(WIAT) — The Food and Drug Administration moved Tuesday to phase out heart-clogging trans fats from the food supply. The agency determined that while intake of the fats has significantly decreased, it still remains a public health concern.
The FDA is giving food manufacturers three years to remove partially hydrogenated oils, the major source of trans fats, from their products. They are commonly used in processed foods to improve shelf-life and flavor but they can raise levels of “bad” cholesterol and lower the “good” cholesterol.
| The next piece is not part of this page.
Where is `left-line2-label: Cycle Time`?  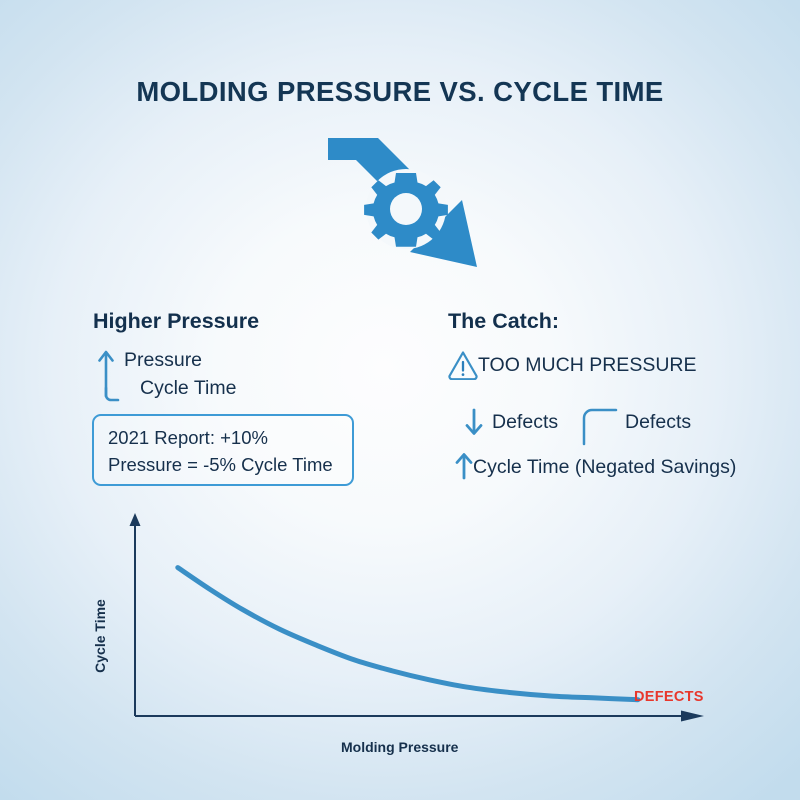 left-line2-label: Cycle Time is located at coordinates (188, 388).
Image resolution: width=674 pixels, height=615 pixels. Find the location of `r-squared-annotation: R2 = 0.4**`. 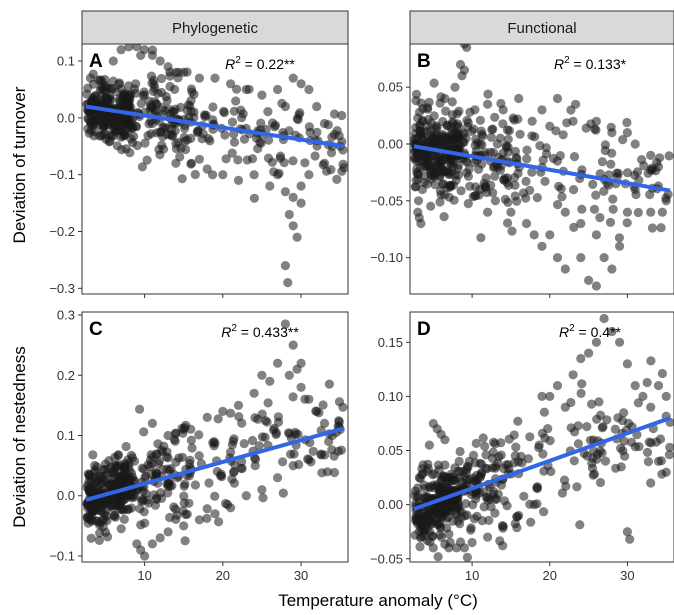

r-squared-annotation: R2 = 0.4** is located at coordinates (590, 332).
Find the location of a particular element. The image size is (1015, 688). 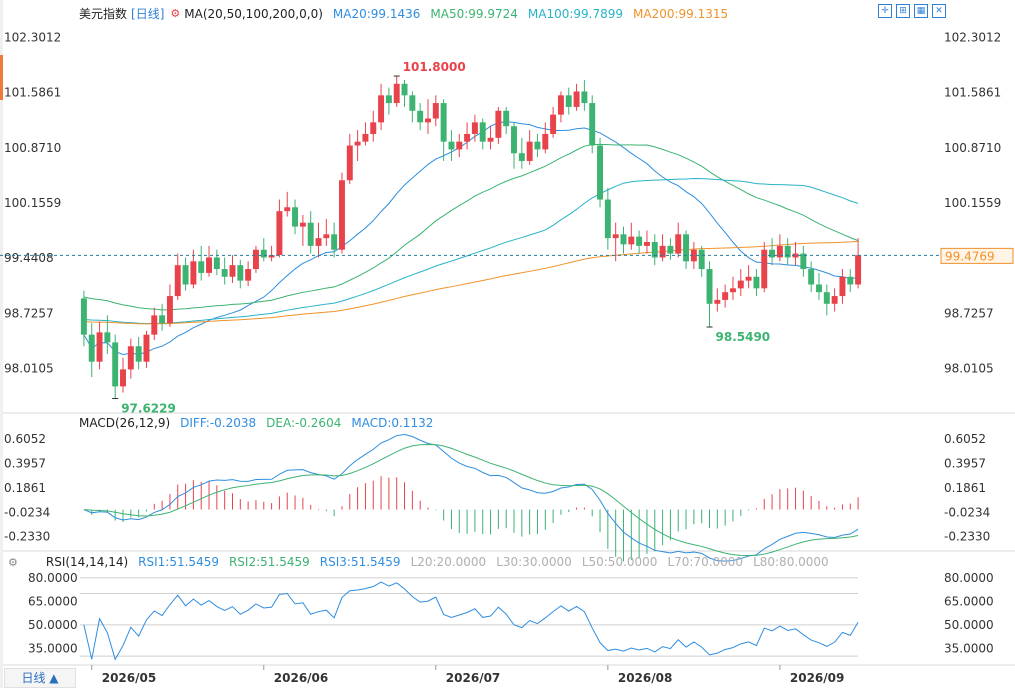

The FDA said between 2003 and 2012, trans fats consumption dropped nearly 80 percent, but some foods still have them.
“What we are really talking about is foods that are processed,” said Amy Jamieson-Petonic, registered dietician. “Things like boxed cookies, boxed crackers, pies. Things like French fries.”
Currently, foods are allowed to be labeled as having 0 grams of trans fat if they contain less than half-a-gram per serving, but the FDA said even those small amounts can add up.
“If they were eating more than one serving of that they could really consume a high level of trans fat from that food and not even be aware of it,” said Petonic.
Any company that wants to keep using trans fats will have to petition the FDA to allow it.
The Grocery Manufacturers Association, the main trade group in the food industry, is working on a petition. They want to ask the FDA for certain exceptions.